■ Exercise details:
Would you please restate all of the data exactly?

━━━━━━

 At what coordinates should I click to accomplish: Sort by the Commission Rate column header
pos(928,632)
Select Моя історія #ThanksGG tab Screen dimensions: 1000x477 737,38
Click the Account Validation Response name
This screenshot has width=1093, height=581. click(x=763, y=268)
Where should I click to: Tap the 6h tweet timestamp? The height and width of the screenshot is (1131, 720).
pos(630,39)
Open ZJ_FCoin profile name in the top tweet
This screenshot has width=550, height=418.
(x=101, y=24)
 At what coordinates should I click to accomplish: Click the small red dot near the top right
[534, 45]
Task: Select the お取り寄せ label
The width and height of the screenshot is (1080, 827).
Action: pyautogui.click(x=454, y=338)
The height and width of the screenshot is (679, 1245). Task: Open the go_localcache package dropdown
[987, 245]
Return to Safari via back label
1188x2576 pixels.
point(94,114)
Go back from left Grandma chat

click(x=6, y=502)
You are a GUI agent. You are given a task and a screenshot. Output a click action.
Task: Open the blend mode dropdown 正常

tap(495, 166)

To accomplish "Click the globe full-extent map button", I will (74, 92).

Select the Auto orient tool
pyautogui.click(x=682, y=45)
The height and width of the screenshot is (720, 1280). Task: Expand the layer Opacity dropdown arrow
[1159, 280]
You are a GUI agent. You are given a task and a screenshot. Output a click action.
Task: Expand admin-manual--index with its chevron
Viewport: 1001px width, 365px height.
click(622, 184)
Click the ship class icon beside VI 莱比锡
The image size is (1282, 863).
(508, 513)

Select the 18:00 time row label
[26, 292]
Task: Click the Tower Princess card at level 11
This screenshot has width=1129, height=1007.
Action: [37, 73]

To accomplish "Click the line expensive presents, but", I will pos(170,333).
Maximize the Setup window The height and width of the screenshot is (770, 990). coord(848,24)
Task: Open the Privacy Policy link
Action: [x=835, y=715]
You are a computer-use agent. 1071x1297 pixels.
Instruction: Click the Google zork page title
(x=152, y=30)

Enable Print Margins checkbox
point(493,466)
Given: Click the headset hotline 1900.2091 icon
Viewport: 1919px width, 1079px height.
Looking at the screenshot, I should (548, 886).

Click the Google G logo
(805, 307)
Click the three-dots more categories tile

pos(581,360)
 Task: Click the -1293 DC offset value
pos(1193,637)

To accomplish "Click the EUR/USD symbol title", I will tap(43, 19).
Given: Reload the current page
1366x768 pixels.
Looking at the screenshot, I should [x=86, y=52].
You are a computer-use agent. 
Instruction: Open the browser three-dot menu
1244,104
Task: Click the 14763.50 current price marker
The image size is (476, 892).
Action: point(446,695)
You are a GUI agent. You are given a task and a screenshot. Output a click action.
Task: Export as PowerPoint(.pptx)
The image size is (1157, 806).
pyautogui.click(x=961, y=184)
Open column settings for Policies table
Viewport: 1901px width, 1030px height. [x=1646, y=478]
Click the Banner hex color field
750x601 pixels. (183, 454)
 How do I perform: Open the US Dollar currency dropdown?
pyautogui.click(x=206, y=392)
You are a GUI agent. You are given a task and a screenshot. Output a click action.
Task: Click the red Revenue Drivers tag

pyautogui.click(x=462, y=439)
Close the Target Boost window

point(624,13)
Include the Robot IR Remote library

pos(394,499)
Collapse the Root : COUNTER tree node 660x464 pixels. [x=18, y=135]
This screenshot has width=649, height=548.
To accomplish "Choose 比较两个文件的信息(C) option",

━━━━━━

■ Exercise output:
 At what coordinates should I click to accomplish: Sort by the Commission Rate column header
pos(928,632)
Select Моя історія #ThanksGG tab Screen dimensions: 1000x477 737,38
Click the Account Validation Response name
This screenshot has width=1093, height=581. click(x=763, y=268)
Where should I click to: Tap the 6h tweet timestamp? The height and width of the screenshot is (1131, 720).
pos(630,39)
Open ZJ_FCoin profile name in the top tweet
This screenshot has width=550, height=418.
(x=101, y=24)
 At what coordinates should I click to accomplish: Click the small red dot near the top right
[534, 45]
Task: Select the お取り寄せ label
The width and height of the screenshot is (1080, 827).
Action: pyautogui.click(x=454, y=338)
The height and width of the screenshot is (679, 1245). Task: Open the go_localcache package dropdown
[987, 245]
Return to Safari via back label
1188x2576 pixels.
point(94,114)
Go back from left Grandma chat

click(x=6, y=502)
You are a GUI agent. You are given a task and a screenshot. Output a click action.
Task: Open the blend mode dropdown 正常

tap(495, 166)

To accomplish "Click the globe full-extent map button", I will (74, 92).

Select the Auto orient tool
pyautogui.click(x=682, y=45)
The height and width of the screenshot is (720, 1280). Task: Expand the layer Opacity dropdown arrow
[1159, 280]
You are a GUI agent. You are given a task and a screenshot. Output a click action.
Task: Expand admin-manual--index with its chevron
Viewport: 1001px width, 365px height.
click(622, 184)
Click the ship class icon beside VI 莱比锡
The image size is (1282, 863).
(508, 513)

Select the 18:00 time row label
[26, 292]
Task: Click the Tower Princess card at level 11
This screenshot has width=1129, height=1007.
Action: [37, 73]

To accomplish "Click the line expensive presents, but", I will pos(170,333).
Maximize the Setup window The height and width of the screenshot is (770, 990). coord(848,24)
Task: Open the Privacy Policy link
Action: [x=835, y=715]
You are a computer-use agent. 1071x1297 pixels.
Instruction: Click the Google zork page title
(x=152, y=30)

Enable Print Margins checkbox
point(493,466)
Given: Click the headset hotline 1900.2091 icon
Viewport: 1919px width, 1079px height.
Looking at the screenshot, I should (548, 886).

Click the Google G logo
(805, 307)
Click the three-dots more categories tile

pos(581,360)
 Task: Click the -1293 DC offset value
pos(1193,637)

To accomplish "Click the EUR/USD symbol title", I will tap(43, 19).
Given: Reload the current page
1366x768 pixels.
Looking at the screenshot, I should [x=86, y=52].
You are a computer-use agent. 
Instruction: Open the browser three-dot menu
1244,104
Task: Click the 14763.50 current price marker
The image size is (476, 892).
Action: point(446,695)
You are a GUI agent. You are given a task and a screenshot. Output a click action.
Task: Export as PowerPoint(.pptx)
The image size is (1157, 806).
pyautogui.click(x=961, y=184)
Open column settings for Policies table
Viewport: 1901px width, 1030px height. [x=1646, y=478]
Click the Banner hex color field
750x601 pixels. (183, 454)
 How do I perform: Open the US Dollar currency dropdown?
pyautogui.click(x=206, y=392)
You are a GUI agent. You are given a task and a screenshot. Output a click action.
Task: Click the red Revenue Drivers tag

pyautogui.click(x=462, y=439)
Close the Target Boost window

point(624,13)
Include the Robot IR Remote library

pos(394,499)
Collapse the Root : COUNTER tree node 660x464 pixels. [x=18, y=135]
This screenshot has width=649, height=548.
To accomplish "Choose 比较两个文件的信息(C) option",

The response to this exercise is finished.